本测验IDA的使用

使用环境：IDA version 6.6.141224

open文件的时候 可能会出现

强行打开后 发现

这种情况 查看函数本身内容可以看到，但函数本身的命名已经无法阅读了

这种情况只有经过砸壳才能处理

open还会出现

这个时候表面IDA无法识别这样的二进制文件。

出现这种情况的原因 可能是因为之前的选择文件处 未能正确选择

如MD5是：2D987244AE37F66B4C54592853B5D2D6。这个文件无法识别 打开如下

发现里面都是资源文件 这个时候需要对其解压，找到其中的plist文件，plist文件里对有效的app文件有说明

如图

简单能判断MultiCall为它的执行文件，将这个文件拖入IDA，即能识别

有些只需要简单识别，和文件名保持一致的即可识别打开

如MD5为02EA5313EBFFACDA1700E4FE44BE97D7

下面开始正式分析一个样本  样本列表如下图

解压完层层tar文件

解压过程为：

1：将文件改为.deb后缀

2：终端 tar xvf .deb

这个时候有无插件的解压结果是分情况的，下面是无插件的解压结果

并无外挂插件，在外挂层面上这个样本没有恶意行为。

接下来主要分析私有API的使用。

plist文件如下

因目前暂无iphone，无法动态运行该样本，放入IDA中如下

app的入口函数为 TwangAppDelegate applicationDidFinishLaunching,其他几个都是里面的函数 c伪码为

这个函数里简单分析如下

1：获取本例的audiosession会话，调用AVAudioSessionCategoryPlayback：这个类别会静止其他应用的音频回放。可以使用AVAudioPlayer的prepareToPlay和play方法，在应用中播放声音。主UI界面会照常工作。这时，即使屏幕被锁定或者设备为静音模式，音频回放都会继续。

2：获取sharedApplication本例application句柄，将状态栏方向设置为3（暂不管3为什么方向） setStatusBarOrientation

3：初始化TwangViewController并将其添加在主windows上，并使主window可见。
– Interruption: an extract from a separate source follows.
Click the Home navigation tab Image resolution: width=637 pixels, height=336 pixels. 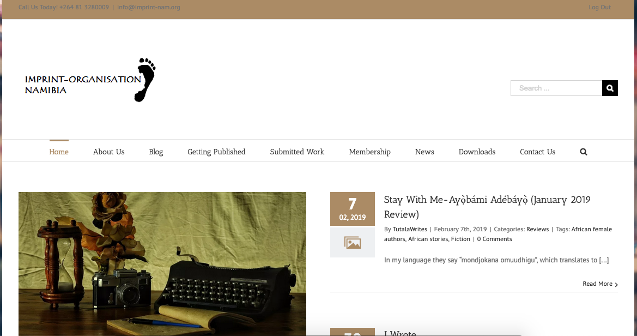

好，接下来分析TwangViewController里面的东西

这个类里面粗略一看

-[TwangViewController shouldAutorotateToInterfaceOrientation:]:这个函数意思很简单 该界面是否自动化支持界面旋转

-[TwangViewController viewDidUnload]：这个函数也很简单，是指界面在消失，即类的实例在析构的时候，界面的指针要设置成nil避免成为野指针

-[TwangViewController dealloc]：这个函数同上

-[TwangViewController didReceiveMemoryWarning] ：这个函数是指app使用内存超标的时候发出的警告

-[TwangViewController pickerView:widthForComponent:]

-[TwangViewController pickerView:rowHeightForComponent:]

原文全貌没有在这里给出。